The Avid Bruxist answers
No worries. Here’s what you do: purchase in equal amounts silver coins, gold bullion, euros, yen, yuan, pounds, and Kuwaiti dinars. Send them to me. There is room under my bed. You know my address.
That goes for all of you.
Reader Rachel asks
Today I’m consumed with the question: even though it’s so staged, corny and shameless that it causes me actual physical pain, why do I keep watching The Bachelor?
The Avid Bruxist answers
If I had TV*, I would watch it because doesn’t a size-2 girl with straight, white teeth and shiny hair—a person with no cellulite whatsoever—get rejected each episode? Good stuff.

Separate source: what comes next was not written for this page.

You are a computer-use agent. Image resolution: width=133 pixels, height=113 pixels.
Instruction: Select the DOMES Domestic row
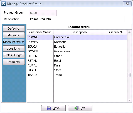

*I don’t have TV. I mean, I have a TV set and DVD player that my friend Angie lent me when she moved temporarily to Spain, and I NetFlix the hell out of some shows, but I don’t get, y’know, channels. Somebody told me recently that I could just connect my computer to my TV set and, voila, programs! Here’s why I’m NOT going to do that: I grew up without TV. I came from parents who thought TV rotted the mind. And my folks were right, of course, but the complete prohibition of it creates TV JUNKIES. Exhibit A: there was a time in my childhood when the gods sent HBO(?!) to our 13-inch, black and white TV, and my siblings and I absolutely gorged ourselves on “Fletch” and “The Legend of Billie Jean” when my parents weren’t around. We must have watched each of those movies 25 times. (I can go note-for-note with Pat Benatar on ‘Invincible’.) To this day, I have no governor on my TV consumption. If I were to have unlimited programming, I’d probably be watching a rerun of Maury when Mr. Povich and his gang showed up to film the episode “It’s Official…I’ve Grown into My Couch”.